REQUIREMENT: Please render the data below as a JSON list of strings, with one string per line and no blank lines.

Data from a pointing dataset:
━━━━━━

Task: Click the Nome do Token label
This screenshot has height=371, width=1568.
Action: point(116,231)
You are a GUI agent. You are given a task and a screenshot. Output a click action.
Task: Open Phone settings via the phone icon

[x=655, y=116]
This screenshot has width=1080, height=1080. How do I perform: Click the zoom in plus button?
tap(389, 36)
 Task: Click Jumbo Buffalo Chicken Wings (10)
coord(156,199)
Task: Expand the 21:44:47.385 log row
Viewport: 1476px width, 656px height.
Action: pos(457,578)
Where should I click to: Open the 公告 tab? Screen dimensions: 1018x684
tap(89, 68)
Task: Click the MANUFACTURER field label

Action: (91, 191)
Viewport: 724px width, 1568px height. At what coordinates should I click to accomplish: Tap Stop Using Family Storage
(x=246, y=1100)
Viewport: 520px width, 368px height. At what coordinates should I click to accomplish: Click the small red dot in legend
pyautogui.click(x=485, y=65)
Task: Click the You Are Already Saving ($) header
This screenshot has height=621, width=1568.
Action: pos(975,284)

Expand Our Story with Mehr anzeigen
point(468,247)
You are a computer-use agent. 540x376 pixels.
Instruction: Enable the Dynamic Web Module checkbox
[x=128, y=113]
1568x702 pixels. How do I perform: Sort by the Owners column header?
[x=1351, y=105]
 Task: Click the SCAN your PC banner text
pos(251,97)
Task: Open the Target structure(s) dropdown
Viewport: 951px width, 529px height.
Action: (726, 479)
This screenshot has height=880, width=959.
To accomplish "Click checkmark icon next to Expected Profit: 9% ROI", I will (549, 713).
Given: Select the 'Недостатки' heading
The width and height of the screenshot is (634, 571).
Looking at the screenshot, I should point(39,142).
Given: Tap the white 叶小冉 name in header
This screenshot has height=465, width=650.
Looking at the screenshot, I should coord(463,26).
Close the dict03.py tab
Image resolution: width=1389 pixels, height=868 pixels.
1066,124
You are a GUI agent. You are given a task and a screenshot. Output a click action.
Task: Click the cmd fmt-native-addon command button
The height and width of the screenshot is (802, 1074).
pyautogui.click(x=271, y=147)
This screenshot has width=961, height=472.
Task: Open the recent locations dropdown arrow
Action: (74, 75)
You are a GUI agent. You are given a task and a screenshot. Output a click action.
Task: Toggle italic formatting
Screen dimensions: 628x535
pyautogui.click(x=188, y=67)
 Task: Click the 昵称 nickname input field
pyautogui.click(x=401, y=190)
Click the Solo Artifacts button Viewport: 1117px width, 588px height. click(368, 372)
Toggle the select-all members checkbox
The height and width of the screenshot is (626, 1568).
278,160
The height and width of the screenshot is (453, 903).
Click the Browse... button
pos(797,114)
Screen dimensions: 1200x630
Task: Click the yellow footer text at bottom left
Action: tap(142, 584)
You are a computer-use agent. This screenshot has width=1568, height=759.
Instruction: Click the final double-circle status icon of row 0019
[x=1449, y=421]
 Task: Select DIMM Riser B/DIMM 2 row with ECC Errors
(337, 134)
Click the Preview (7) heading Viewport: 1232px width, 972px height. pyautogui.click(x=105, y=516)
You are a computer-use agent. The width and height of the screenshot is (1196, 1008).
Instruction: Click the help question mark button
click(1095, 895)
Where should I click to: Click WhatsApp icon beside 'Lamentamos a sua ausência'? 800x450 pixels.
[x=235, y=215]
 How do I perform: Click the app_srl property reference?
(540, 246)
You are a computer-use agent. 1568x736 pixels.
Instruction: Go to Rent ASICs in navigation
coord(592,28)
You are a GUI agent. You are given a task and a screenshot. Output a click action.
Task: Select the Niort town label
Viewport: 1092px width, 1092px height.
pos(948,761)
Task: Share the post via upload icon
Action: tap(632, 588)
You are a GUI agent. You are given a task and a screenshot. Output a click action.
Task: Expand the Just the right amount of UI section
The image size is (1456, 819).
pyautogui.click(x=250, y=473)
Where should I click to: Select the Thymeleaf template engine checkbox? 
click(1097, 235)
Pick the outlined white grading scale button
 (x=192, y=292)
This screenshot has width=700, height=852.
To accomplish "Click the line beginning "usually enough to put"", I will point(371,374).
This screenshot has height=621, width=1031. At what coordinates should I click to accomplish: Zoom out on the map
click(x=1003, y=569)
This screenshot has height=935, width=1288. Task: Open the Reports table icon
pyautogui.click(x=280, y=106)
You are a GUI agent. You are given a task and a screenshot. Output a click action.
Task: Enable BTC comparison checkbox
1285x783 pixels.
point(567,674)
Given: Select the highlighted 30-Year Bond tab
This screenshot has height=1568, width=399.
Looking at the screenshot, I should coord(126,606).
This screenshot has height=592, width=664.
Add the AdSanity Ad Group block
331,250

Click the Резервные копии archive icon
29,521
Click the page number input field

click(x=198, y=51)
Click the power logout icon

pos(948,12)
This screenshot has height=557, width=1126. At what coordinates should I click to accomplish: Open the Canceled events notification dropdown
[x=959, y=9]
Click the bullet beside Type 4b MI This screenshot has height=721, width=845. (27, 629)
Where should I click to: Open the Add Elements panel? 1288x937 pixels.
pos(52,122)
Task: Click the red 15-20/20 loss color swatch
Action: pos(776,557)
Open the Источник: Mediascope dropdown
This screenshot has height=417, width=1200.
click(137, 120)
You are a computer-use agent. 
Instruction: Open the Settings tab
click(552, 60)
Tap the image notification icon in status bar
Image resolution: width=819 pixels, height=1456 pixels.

━━━━━━

FINAL ANSWER:
[
  "Task: Click the Nome do Token label",
  "This screenshot has height=371, width=1568.",
  "Action: point(116,231)",
  "You are a GUI agent. You are given a task and a screenshot. Output a click action.",
  "Task: Open Phone settings via the phone icon",
  "[x=655, y=116]",
  "This screenshot has width=1080, height=1080. How do I perform: Click the zoom in plus button?",
  "tap(389, 36)",
  " Task: Click Jumbo Buffalo Chicken Wings (10)",
  "coord(156,199)",
  "Task: Expand the 21:44:47.385 log row",
  "Viewport: 1476px width, 656px height.",
  "Action: pos(457,578)",
  "Where should I click to: Open the 公告 tab? Screen dimensions: 1018x684",
  "tap(89, 68)",
  "Task: Click the MANUFACTURER field label",
  "Action: (91, 191)",
  "Viewport: 724px width, 1568px height. At what coordinates should I click to accomplish: Tap Stop Using Family Storage",
  "(x=246, y=1100)",
  "Viewport: 520px width, 368px height. At what coordinates should I click to accomplish: Click the small red dot in legend",
  "pyautogui.click(x=485, y=65)",
  "Task: Click the You Are Already Saving ($) header",
  "This screenshot has height=621, width=1568.",
  "Action: pos(975,284)",
  "Expand Our Story with Mehr anzeigen",
  "point(468,247)",
  "You are a computer-use agent. 540x376 pixels.",
  "Instruction: Enable the Dynamic Web Module checkbox",
  "[x=128, y=113]",
  "1568x702 pixels. How do I perform: Sort by the Owners column header?",
  "[x=1351, y=105]",
  " Task: Click the SCAN your PC banner text",
  "pos(251,97)",
  "Task: Open the Target structure(s) dropdown",
  "Viewport: 951px width, 529px height.",
  "Action: (726, 479)",
  "This screenshot has height=880, width=959.",
  "To accomplish \"Click checkmark icon next to Expected Profit: 9% ROI\", I will (549, 713).",
  "Given: Select the 'Недостатки' heading",
  "The width and height of the screenshot is (634, 571).",
  "Looking at the screenshot, I should point(39,142).",
  "Given: Tap the white 叶小冉 name in header",
  "This screenshot has height=465, width=650.",
  "Looking at the screenshot, I should coord(463,26).",
  "Close the dict03.py tab",
  "Image resolution: width=1389 pixels, height=868 pixels.",
  "1066,124",
  "You are a GUI agent. You are given a task and a screenshot. Output a click action.",
  "Task: Click the cmd fmt-native-addon command button",
  "The height and width of the screenshot is (802, 1074).",
  "pyautogui.click(x=271, y=147)",
  "This screenshot has width=961, height=472.",
  "Task: Open the recent locations dropdown arrow",
  "Action: (74, 75)",
  "You are a GUI agent. You are given a task and a screenshot. Output a click action.",
  "Task: Toggle italic formatting",
  "Screen dimensions: 628x535",
  "pyautogui.click(x=188, y=67)",
  " Task: Click the 昵称 nickname input field",
  "pyautogui.click(x=401, y=190)",
  "Click the Solo Artifacts button Viewport: 1117px width, 588px height. click(368, 372)",
  "Toggle the select-all members checkbox",
  "The height and width of the screenshot is (626, 1568).",
  "278,160",
  "The height and width of the screenshot is (453, 903).",
  "Click the Browse... button",
  "pos(797,114)",
  "Screen dimensions: 1200x630",
  "Task: Click the yellow footer text at bottom left",
  "Action: tap(142, 584)",
  "You are a computer-use agent. This screenshot has width=1568, height=759.",
  "Instruction: Click the final double-circle status icon of row 0019",
  "[x=1449, y=421]",
  " Task: Select DIMM Riser B/DIMM 2 row with ECC Errors",
  "(337, 134)",
  "Click the Preview (7) heading Viewport: 1232px width, 972px height. pyautogui.click(x=105, y=516)",
  "You are a computer-use agent. The width and height of the screenshot is (1196, 1008).",
  "Instruction: Click the help question mark button",
  "click(1095, 895)",
  "Where should I click to: Click WhatsApp icon beside 'Lamentamos a sua ausência'? 800x450 pixels.",
  "[x=235, y=215]",
  " How do I perform: Click the app_srl property reference?",
  "(540, 246)",
  "You are a computer-use agent. 1568x736 pixels.",
  "Instruction: Go to Rent ASICs in navigation",
  "coord(592,28)",
  "You are a GUI agent. You are given a task and a screenshot. Output a click action.",
  "Task: Select the Niort town label",
  "Viewport: 1092px width, 1092px height.",
  "pos(948,761)",
  "Task: Share the post via upload icon",
  "Action: tap(632, 588)",
  "You are a GUI agent. You are given a task and a screenshot. Output a click action.",
  "Task: Expand the Just the right amount of UI section",
  "The image size is (1456, 819).",
  "pyautogui.click(x=250, y=473)",
  "Where should I click to: Select the Thymeleaf template engine checkbox? ",
  "click(1097, 235)",
  "Pick the outlined white grading scale button",
  " (x=192, y=292)",
  "This screenshot has width=700, height=852.",
  "To accomplish \"Click the line beginning \"usually enough to put\"\", I will point(371,374).",
  "This screenshot has height=621, width=1031. At what coordinates should I click to accomplish: Zoom out on the map",
  "click(x=1003, y=569)",
  "This screenshot has height=935, width=1288. Task: Open the Reports table icon",
  "pyautogui.click(x=280, y=106)",
  "You are a GUI agent. You are given a task and a screenshot. Output a click action.",
  "Task: Enable BTC comparison checkbox",
  "1285x783 pixels.",
  "point(567,674)",
  "Given: Select the highlighted 30-Year Bond tab",
  "This screenshot has height=1568, width=399.",
  "Looking at the screenshot, I should coord(126,606).",
  "This screenshot has height=592, width=664.",
  "Add the AdSanity Ad Group block",
  "331,250",
  "Click the Резервные копии archive icon",
  "29,521",
  "Click the page number input field",
  "click(x=198, y=51)",
  "Click the power logout icon",
  "pos(948,12)",
  "This screenshot has height=557, width=1126. At what coordinates should I click to accomplish: Open the Canceled events notification dropdown",
  "[x=959, y=9]",
  "Click the bullet beside Type 4b MI This screenshot has height=721, width=845. (27, 629)",
  "Where should I click to: Open the Add Elements panel? 1288x937 pixels.",
  "pos(52,122)",
  "Task: Click the red 15-20/20 loss color swatch",
  "Action: pos(776,557)",
  "Open the Источник: Mediascope dropdown",
  "This screenshot has height=417, width=1200.",
  "click(137, 120)",
  "You are a computer-use agent. ",
  "Instruction: Open the Settings tab",
  "click(552, 60)",
  "Tap the image notification icon in status bar",
  "Image resolution: width=819 pixels, height=1456 pixels."
]